I frowned. “Soured.”
Twobble nodded solemnly. “Like bad mushrooms. You don’t eat those twice. Something is wrong with their food supply.”
I let out a slow breath. “They’re being pushed out.”
“Exactly,” Skonk said. “Displaced. Pressured.”
“That explains the direction,” I murmured. “Not some random conquests spurring them on.”
“Migration,” Twobble said, pointing at me like I’d won a prize. “Very aggressive migration.”
I glanced around the hall, the Academy humming softly as if listening.
“I’m sorry,” I said quietly. “For what they’re losing.”
Twobble blinked. “Oh.”
Skonk shifted, surprised.
“That’s… not usually the reaction we get,” Twobble admitted.
“Well,” I said, “no one marches an army unless they’re out of options.”
He considered that and nodded. “That’s not always true, but sure.”
“Please don’t quote me out of context,” I said dryly. “But tell me more.”
Skonk cleared his throat. “You really want a history lesson.”
“Yes,” I said. “Brief. Preferably without… interpretive dance. I know what I read in the library, but personal experience is better as long as it’s coherent.”
Twobble looked personally offended. “I’ll keep it tight and right.”
He hopped down and began pacing, hands moving animatedly.

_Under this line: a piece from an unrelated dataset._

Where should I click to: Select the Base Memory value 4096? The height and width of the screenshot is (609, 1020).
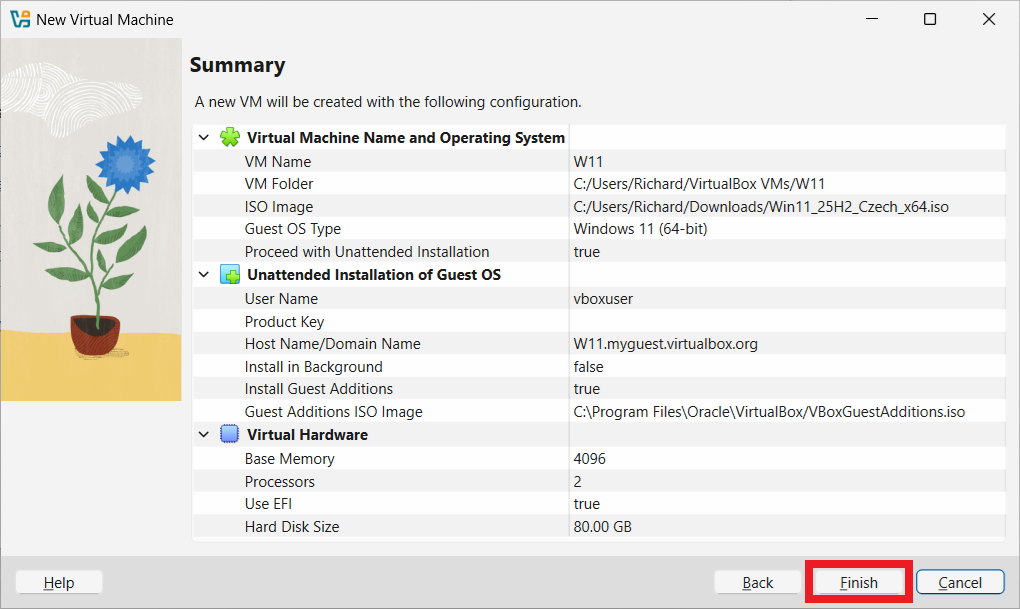[x=589, y=459]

“Orcs aren’t one big homogenous group. They never have been. Some clans live deep in cave systems, among volcanic stone, mineral-rich walls, and lots of echoes. Those ones are builders. We call them Smiths. They carve their homes into the rock itself. They can be a little…loopy from the fumes.”
“And others?” I asked.
“Swamp orcs,” he said. They prefer deep, dark wetlands with thick canopies. They like the kind of mud that remembers your footsteps. Those orcs are trackers and herbalists. They’re very particular about their territory.”
Skonk nodded. “Both rely on stable land and predictable cycles.”
“And now those cycles are broken,” I said.
“Something’s disturbing the balance,” Skonk agreed. “Not a natural shift and not seasonal.”
“Something deliberate,” I murmured.
Twobble stopped pacing and looked at me. “That’s what the UnderSoot thinks too.”
My thoughts slid, unbidden, to a castle of stone and shadow. To a woman standing at a window, watching Shadowick breathe. To a drawer holding something that pulsed with foundational magic.
“Or someone,” I said quietly.
The room seemed to still, and Twobble’s ears drooped. “Oh. That’s… less fun.”